Epistatic genes show strong network co-associations

We performed gene ontology (GO) and pathway enrichment analysis on the 20 genes mapped from lo-siRF loci. We adopted previously established approaches^43,44 and integrated enrichment results across libraries from multiple sources to establish a GO and pathway co-association network (Fig. 4c). To evaluate the correlation strength between any two genes in the network, we calculated a co-association score for every possible gene-gene combination (n = 72,771) from both genes prioritized and deprioritized by lo-siRF. Lo-siRF-prioritized genes are the 20 genes functionally mapped from the 283 lo-siRF-prioritized SNVs and their LD-linked SNVs (Fig. 4a). Lo-siRF-deprioritized genes are those functionally mapped from the SNVs that failed to pass the lo-siRF prioritization threshold. Compared to random gene pairs in the network, 10 genes that were functionally mapped from the lo-siRF-prioritized epistatic and hypostatic loci showed significant co-associations with multiple GO/pathways (Fig. 4c, Supplementary Data 6). Consistent with our hypothesized epistasis (Table 1), gene CCDC141 showed a significant co-association to SYNM (functionally linked to the IGF1R locus) and PDE11A and PLEKHA3 (both functionally linked to the TTN locus) through the GO term of hyperactivity (excessive movement), which has been linked to increased risk of cardiac disease⁴⁵. Beyond that, TTN, IGF1R, and SYNM are co-associated with kinase activity and cardiac structure related GO terms, indicating that these genes may jointly affect cardiac structure by regulating the process of kinase activity.

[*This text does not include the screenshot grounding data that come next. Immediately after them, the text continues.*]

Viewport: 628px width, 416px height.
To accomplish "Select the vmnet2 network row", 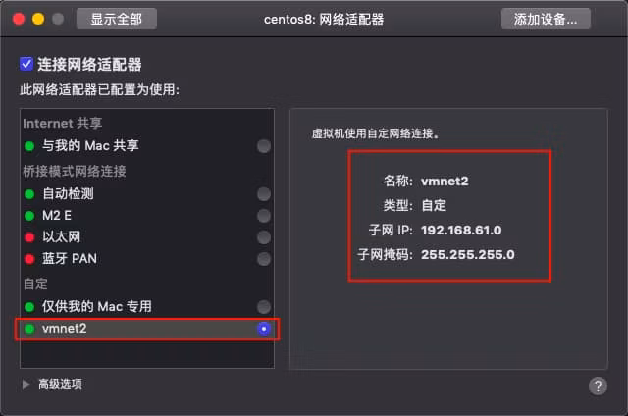I will (147, 329).
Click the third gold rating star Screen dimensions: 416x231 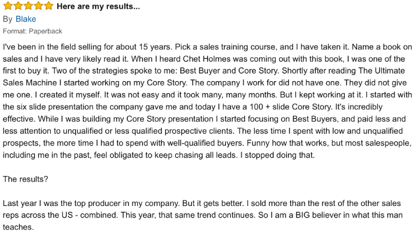click(28, 6)
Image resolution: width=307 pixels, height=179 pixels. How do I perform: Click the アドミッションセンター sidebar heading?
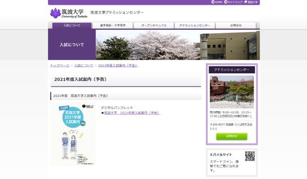(232, 70)
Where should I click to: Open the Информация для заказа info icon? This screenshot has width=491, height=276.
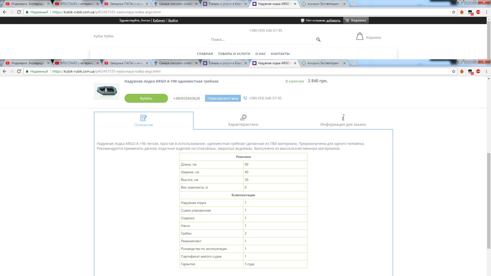(343, 117)
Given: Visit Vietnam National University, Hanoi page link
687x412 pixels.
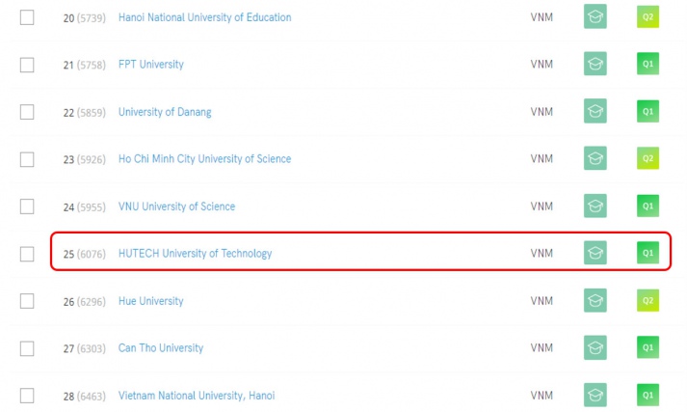Looking at the screenshot, I should [197, 396].
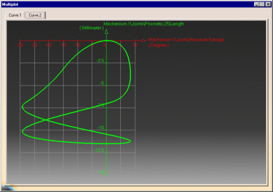Click the (Millimeter) unit label
273x192 pixels.
point(92,28)
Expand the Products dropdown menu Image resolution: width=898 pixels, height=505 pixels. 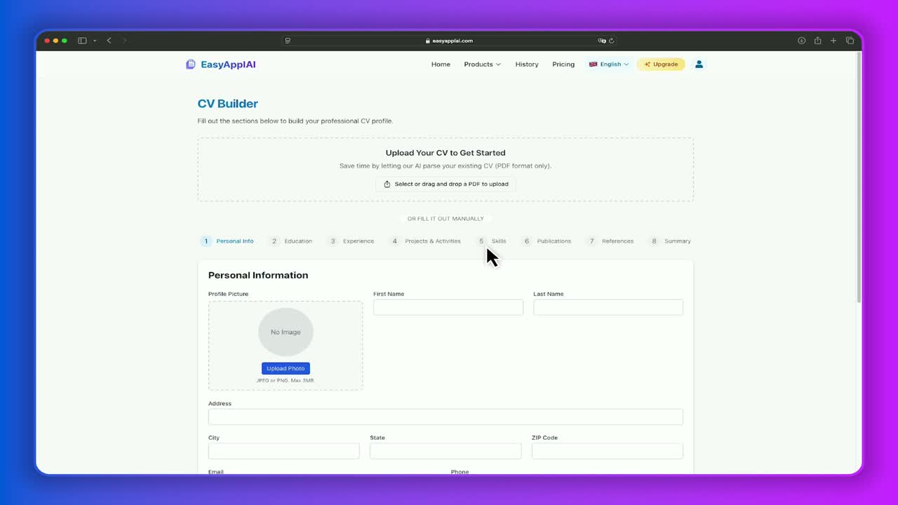[482, 64]
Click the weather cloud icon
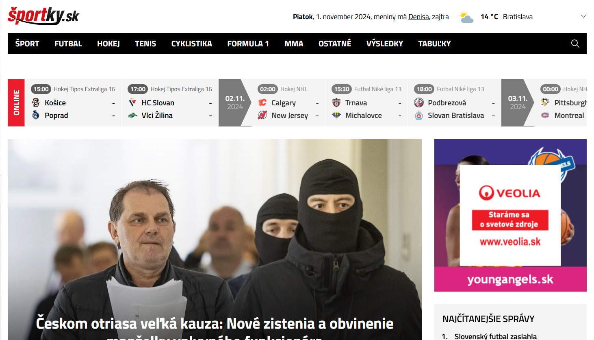594x340 pixels. point(466,17)
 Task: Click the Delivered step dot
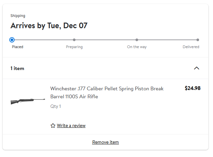(198, 40)
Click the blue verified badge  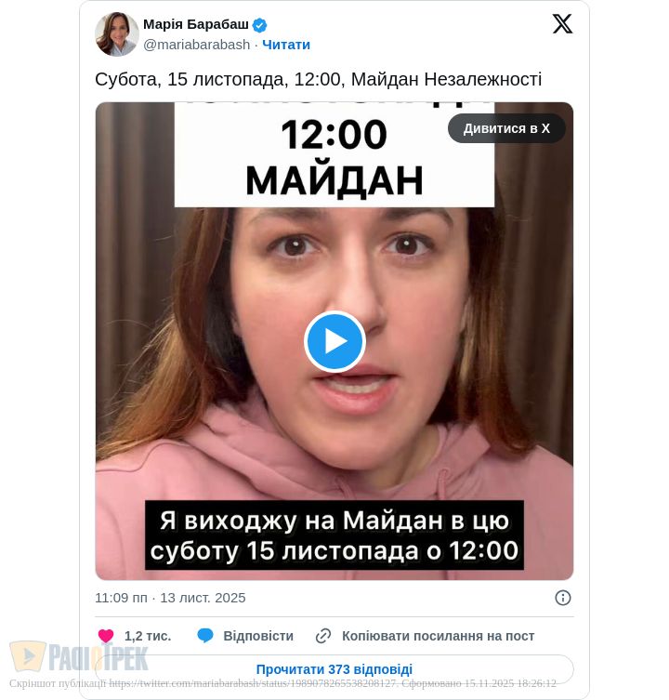259,25
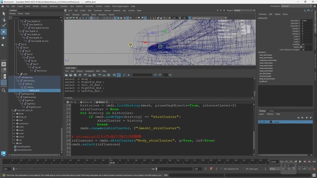Click the Translate X value field

(x=306, y=21)

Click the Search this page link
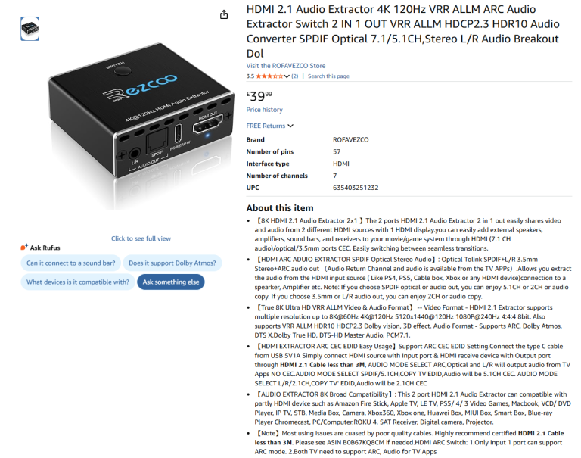click(328, 76)
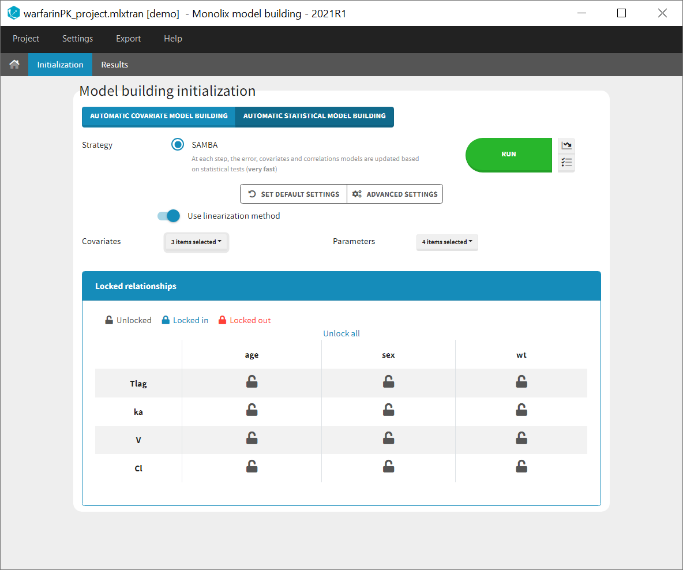Click the lock icon for ka and age
Screen dimensions: 683x570
tap(252, 410)
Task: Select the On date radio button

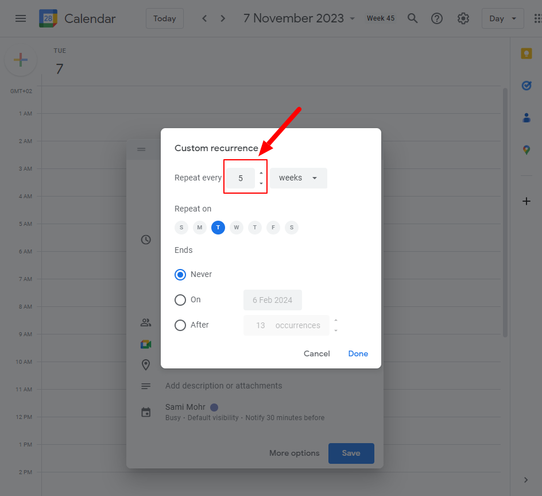Action: tap(180, 300)
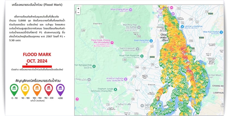
Task: Click the purple >200 flood marker icon
Action: (x=60, y=89)
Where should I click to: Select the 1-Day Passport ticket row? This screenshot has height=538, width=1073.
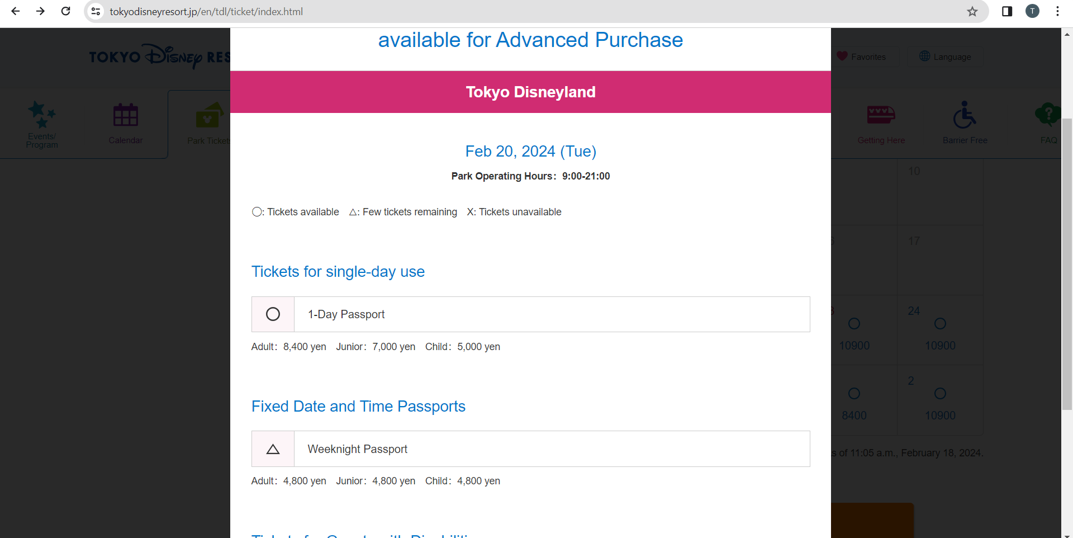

Epistatic genes share myogenic regulatory factors

We next performed an integrative enrichment analysis to assess transcriptional regulation of genes prioritized and deprioritized by lo-siRF. Due to assay-specific limitations and biases, we integrated the enrichment results across nine distinct gene set libraries^43,44 (Fig. 4d, Supplementary Data 7). We found that the lo-siRF-prioritized epistatic genes shared important myogenic regulatory factors, such as MYOD1, MYF6, and MYOG (Fig. 4d, top). These myogenic regulatory factors coordinate to regulate muscle development and differentiation. In contrast, transcription factors enriched from lo-siRF-deprioritized genes display a less coordinated regulatory pattern (Fig. 4d, bottom). These analyses enriched transcription factors based on their associations to given sets of individual genes rather than co-association to gene pairs^43,44. To further evaluate the correlation strength between any two genes that share transcription factors, we calculated a transcription factor co-association score for all the 72,771 possible gene-gene combinations (see Methods). Compared with random gene pairs,16 gene-gene combinations from the lo-siRF-prioritized genes displayed a significant co-association (empirical p < 0.05, Fig. 4e). These co-associations were found in gene-gene combinations from both intra- and inter- lo-siRF-prioritized loci (Fig. 4e). In particular, pairwise combinations among TTN, TNNT3, CCDC141, and SYNM share a common splicing regulator, RBM20 (Extended Data Fig. 5). RBM20 has been reported to regulate the alternative splicing of genes important for cardiac sarcomere organization⁴⁶. This suggests that the splicing patterns of these four genes are likely to be co-regulated by RBM20, which is consistent with the exhibited enrichment of sQTLs by the CCDC141, TTN and LSP1 lo-siRF loci (Supplementary Data 4).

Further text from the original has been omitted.